Consigne »
Recopiez à l'identique toutes les lignes ci-dessous, en laissant les images hors de votre réponse.

***** Liste *****

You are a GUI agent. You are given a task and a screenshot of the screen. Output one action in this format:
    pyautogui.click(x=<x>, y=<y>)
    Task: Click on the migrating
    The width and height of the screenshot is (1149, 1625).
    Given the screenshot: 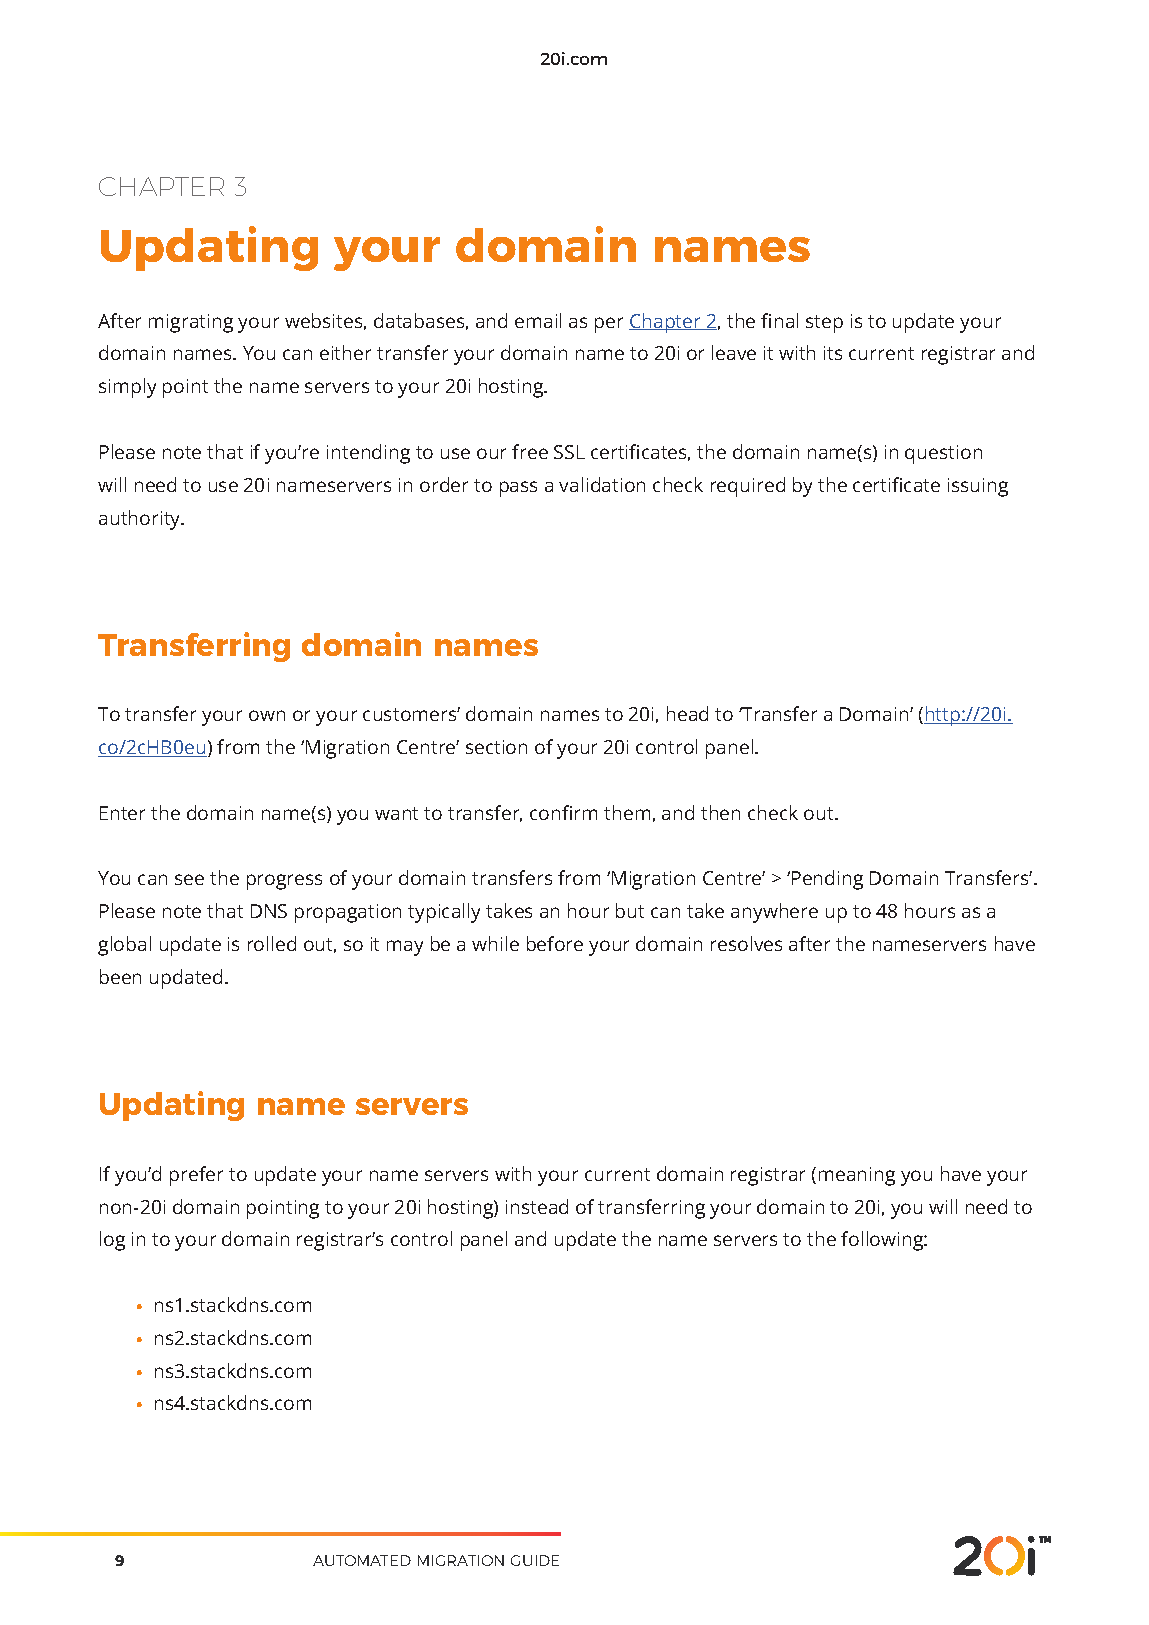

*****

Réponse »
You are a GUI agent. You are given a task and a screenshot of the screen. Output one action in this format:
    pyautogui.click(x=<x>, y=<y>)
    Task: Click on the migrating
    The width and height of the screenshot is (1149, 1625).
    Given the screenshot: 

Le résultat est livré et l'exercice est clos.